As housing projects go, this is tiny, but it has taken a decade to reach this point. It never would have gotten this far if Quebec’s current wetland protection regulations had been in force when Sebastien Weiner, the original developer of what was then known as UK2, had set out to make it happen.
Some 10 years back, Weiner took possession of 8.5 hectares of the 9.73-hectare Como Bog, then came to an agreement with Quebec’s transport and environment ministries which would allow him to deforest roughly 3.4 hectares, strip-mine the peat and backfill to a level 18 inches above Como Gardens before starting construction of a dozen or so single-family units. (How that and similar wetland-trade deals were possible back then is another story, which I’ll get to.)

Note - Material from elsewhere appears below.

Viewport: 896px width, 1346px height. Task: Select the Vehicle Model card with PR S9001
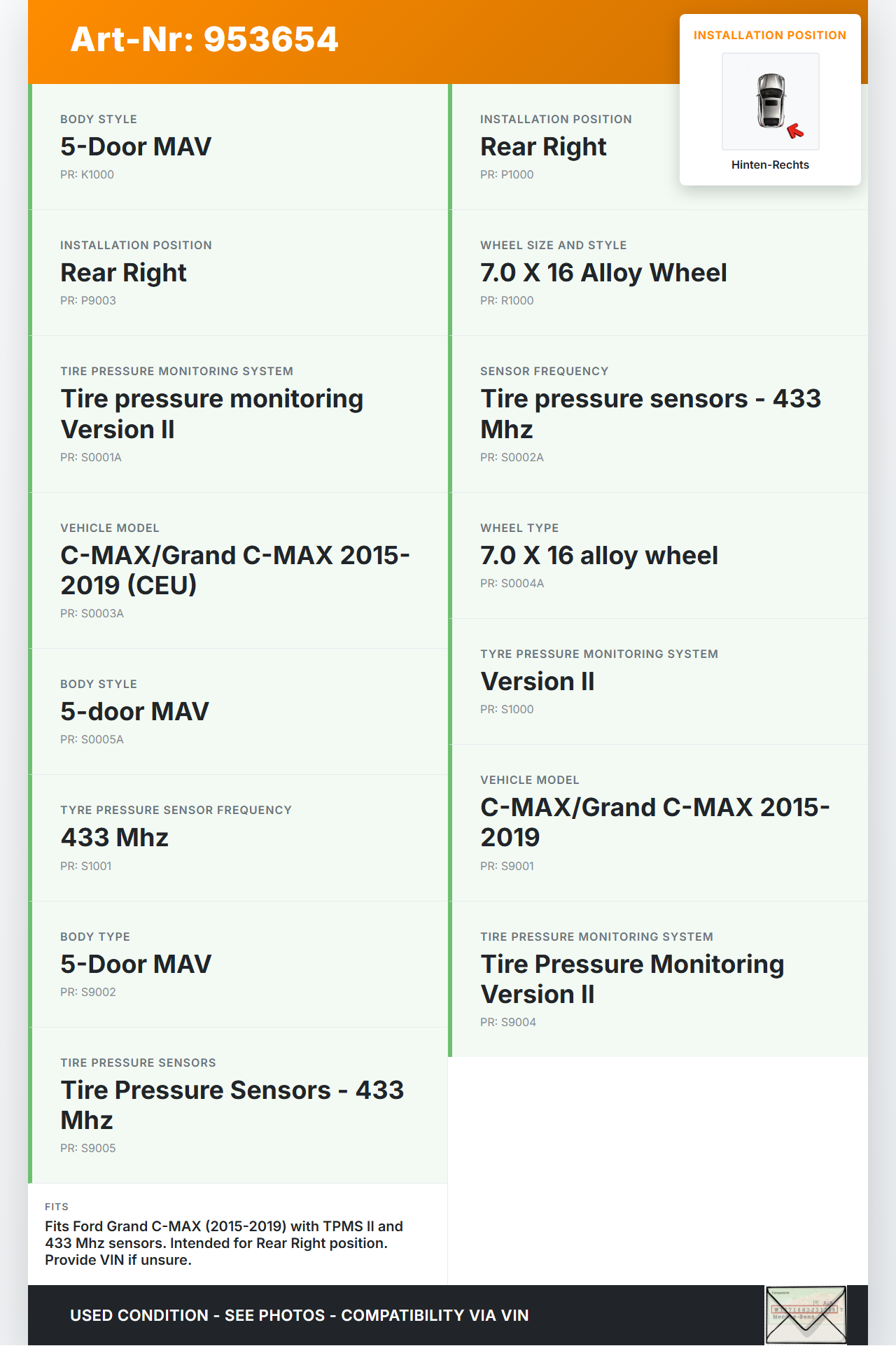(658, 822)
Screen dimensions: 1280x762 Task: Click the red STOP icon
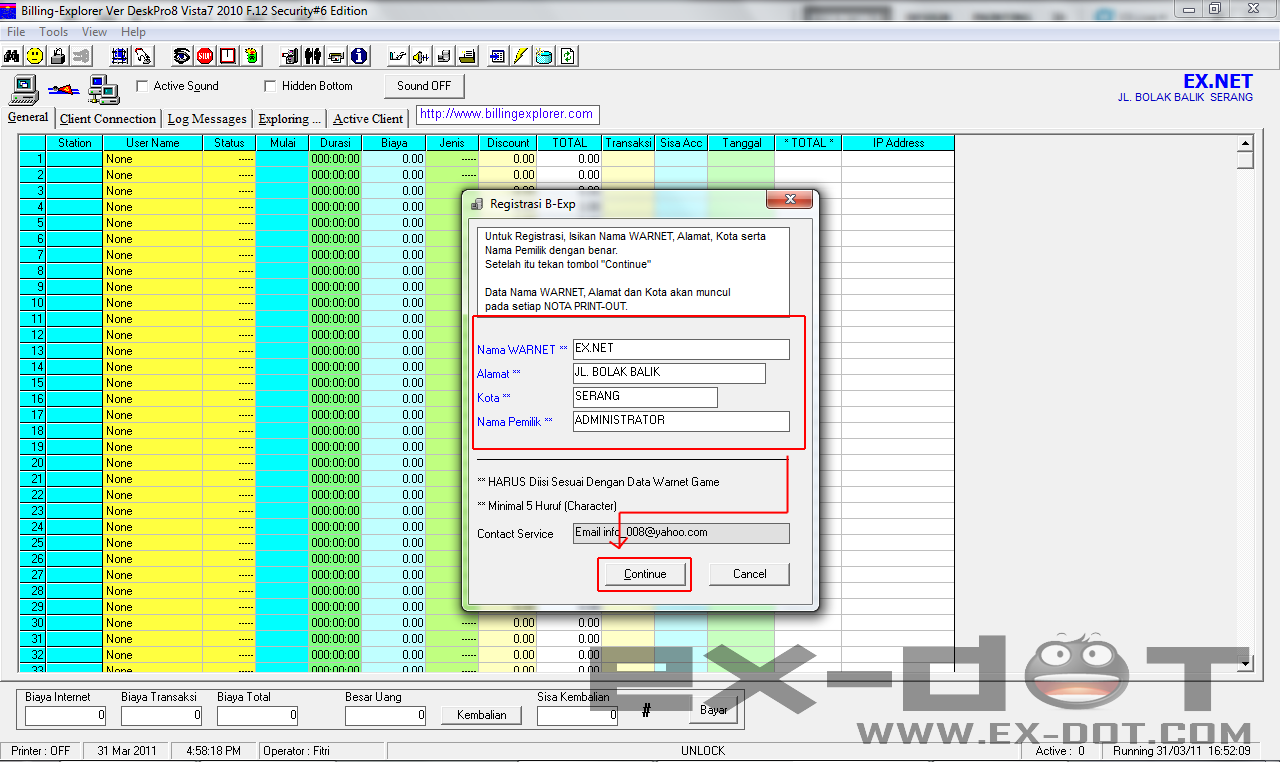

In return, Weiner agreed to donate five hectares of the bog to the Transport Ministry, which would then sign it over it to the town or recognized conservation organization for a dollar. To compensate for the part of the bog he proposed to develop, Weiner paid an undisclosed sum to protect 7.45 hectares of wetland in Rigaud.
Details of Weiner’s UK2 development were first presented at the September 2012 town planning advisory committee (TPAC) meeting. Although there only two items on the agenda, it would be a busy evening for councillors Robert Spencer (chairman), Madeleine Hodgson and Tim Snow plus committee members Susie Aird, David Croydon, Joyce Galliker, Andrée Bourassa, Brian Grubert, Marcus Owen, Dianne Laheurte and Phillip Avis. Besides UK2, TPAC would be presented with the latest version of George Ellerbeck’s Como subdivision – the Willowbrook development. According to the minutes, mayor Michael Elliott, urban planning manager Nathalie Lavoie and town engineer Trail Grubert were also in attendance.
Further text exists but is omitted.